Contributed by: Abid Ali Awan
Original dataset

RSC: sounds from RuneScape Classic

Extract RuneScape classic sounds from cache to wav (and vice versa). Jagex used Sun's original .au sound format, which is headerless, 8-bit, u-law encoded, 8000 Hz pcm samples. This module can decompress original sounds from sound archives as headered WAVs, and recompress (+ resample) new WAVs into archives.

Contributed by: Hazalkl
Original dataset

Speech Accent Archive

This dataset contains 2140 speech samples, each from a different talker reading the same reading passage. Talkers come from 177 countries and have 214 different native languages.

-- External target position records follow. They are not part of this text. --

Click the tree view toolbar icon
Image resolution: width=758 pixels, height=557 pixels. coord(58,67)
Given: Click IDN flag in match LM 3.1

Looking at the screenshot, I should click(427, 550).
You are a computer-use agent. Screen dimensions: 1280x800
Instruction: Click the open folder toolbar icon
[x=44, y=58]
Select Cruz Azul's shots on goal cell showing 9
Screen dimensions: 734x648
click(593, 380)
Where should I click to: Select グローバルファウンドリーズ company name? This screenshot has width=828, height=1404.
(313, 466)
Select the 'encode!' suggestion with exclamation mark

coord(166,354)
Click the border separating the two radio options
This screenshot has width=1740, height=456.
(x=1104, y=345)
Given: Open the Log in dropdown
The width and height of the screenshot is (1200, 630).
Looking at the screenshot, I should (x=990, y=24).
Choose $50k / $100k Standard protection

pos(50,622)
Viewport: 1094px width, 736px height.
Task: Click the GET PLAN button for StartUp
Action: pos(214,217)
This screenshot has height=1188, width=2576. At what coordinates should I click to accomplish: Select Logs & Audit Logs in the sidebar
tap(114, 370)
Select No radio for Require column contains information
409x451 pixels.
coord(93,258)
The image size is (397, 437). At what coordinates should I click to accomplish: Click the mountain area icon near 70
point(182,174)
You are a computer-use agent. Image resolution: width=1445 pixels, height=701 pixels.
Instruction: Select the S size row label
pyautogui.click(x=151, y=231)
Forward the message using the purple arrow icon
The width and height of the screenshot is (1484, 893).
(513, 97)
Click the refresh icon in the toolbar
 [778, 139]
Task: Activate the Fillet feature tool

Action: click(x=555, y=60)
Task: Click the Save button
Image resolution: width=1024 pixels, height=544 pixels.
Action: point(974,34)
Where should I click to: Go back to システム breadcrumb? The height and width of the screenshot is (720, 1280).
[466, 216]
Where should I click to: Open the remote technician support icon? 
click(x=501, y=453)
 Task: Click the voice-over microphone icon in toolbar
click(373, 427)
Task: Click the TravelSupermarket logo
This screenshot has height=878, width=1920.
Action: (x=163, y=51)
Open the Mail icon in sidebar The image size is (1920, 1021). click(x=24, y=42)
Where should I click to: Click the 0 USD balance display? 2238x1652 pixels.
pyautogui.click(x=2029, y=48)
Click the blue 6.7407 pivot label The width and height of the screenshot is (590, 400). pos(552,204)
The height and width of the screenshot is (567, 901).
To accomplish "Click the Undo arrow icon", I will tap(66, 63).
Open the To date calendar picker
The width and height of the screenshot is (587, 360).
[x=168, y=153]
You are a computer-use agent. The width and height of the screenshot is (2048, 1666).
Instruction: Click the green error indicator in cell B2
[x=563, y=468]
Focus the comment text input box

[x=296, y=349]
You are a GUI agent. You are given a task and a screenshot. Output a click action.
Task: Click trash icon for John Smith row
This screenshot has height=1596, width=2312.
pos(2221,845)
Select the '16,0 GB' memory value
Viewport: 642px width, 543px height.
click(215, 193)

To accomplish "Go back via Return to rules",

Each talker is speaking in English.

Contributed by: Kinkusuma
Original dataset

Speech Commands Dataset

The dataset (1.4 GB) has 65,000 one-second long utterances of 30 short words by thousands of different people, contributed by public members through the AIY website. This is a set of one-second .wav audio files, each containing a single spoken English word.

Contributed by: Abid Ali Awan
Original dataset

TESS: Toronto Emotional Speech Set

The Northwestern University Auditory Test No. 6 was used to create these stimuli. Two actresses (aged 26 and 64 years) recited a set of 200 target words in the carrier phrase "Say the word _____," and recordings were produced of the set depicting each of seven emotions (anger, disgust, fear, happiness, pleasant surprise, sadness, and neutral). There are a total of 2800 stimuli.

Contributed by: Hazalkl
Original dataset

URDU

The URDU dataset contains emotional utterances of Urdu speech gathered from Urdu talk shows. There are 400 utterances of four basic emotions in the book: Angry, Happy, Neutral, and Emotion. There are 38 speakers (27 male and 11 female). This data is created from YouTube.

Contributed by: Abid Ali Awan
Original dataset

VIVAE: Variably Intense Vocalizations of Affect and Emotion

The Variably Intense Vocalizations of Affect and Emotion Corpus (VIVAE) consists of a set of human non-speech emotion vocalizations. The full set, comprising 1085 audio files, features eleven speakers expressing three positive (achievement/ triumph, sexual pleasure, and surprise) and three negatives (anger, fear, physical pain) affective states. Each parametrically varied from low to peak emotion intensity.

Contributed by: Mert Bozkır
Original dataset

FSDD: Free Spoken Digit Dataset

A simple audio/speech dataset consisting of recordings of spoken digits in wav files at 8kHz. The recordings are trimmed so that they have near minimal silence at the beginning and ends.

Contributed by: Kinkusuma
Original dataset

LEGOv2 Corpus

This spoken dialogue corpus contains interactions captured from the CMU Let's Go (LG) System by Carnegie Mellon University in 2006 and 2007. It is based on raw log files from the LG system. 347 dialogs with 9,083 system-user exchanges; emotions classified as garbage, non-angry, slightly angry, and very angry.

Contributed by: Kinkusuma
Original dataset

MUSDB18

Multi-track music dataset for music source separation. There are two versions of MUSDB18, the compressed and the uncompressed(HQ).

MUSDB18 - consists of a total of 150 full-track songs of different styles and includes both the stereo mixtures and the original sources, divided between a training subset and a test subset.
MUSDB18-HQ - the uncompressed version of the MUSDB18 dataset. It consists of a total of 150 full-track songs of different styles and includes both the stereo mixtures and the original sources, divided between a training subset and a test subset.
Contributed by: Kinkusuma
Original dataset

Voice Gender

The VoxCeleb dataset (7000+ unique speakers and utterances, 3683 males / 2312 females). The VoxCeleb is an audio-visual dataset consisting of short clips of human speech, extracted from interview videos uploaded to YouTube. VoxCeleb contains speech from speakers spanning a wide range of different ethnicities, accents, professions, and ages.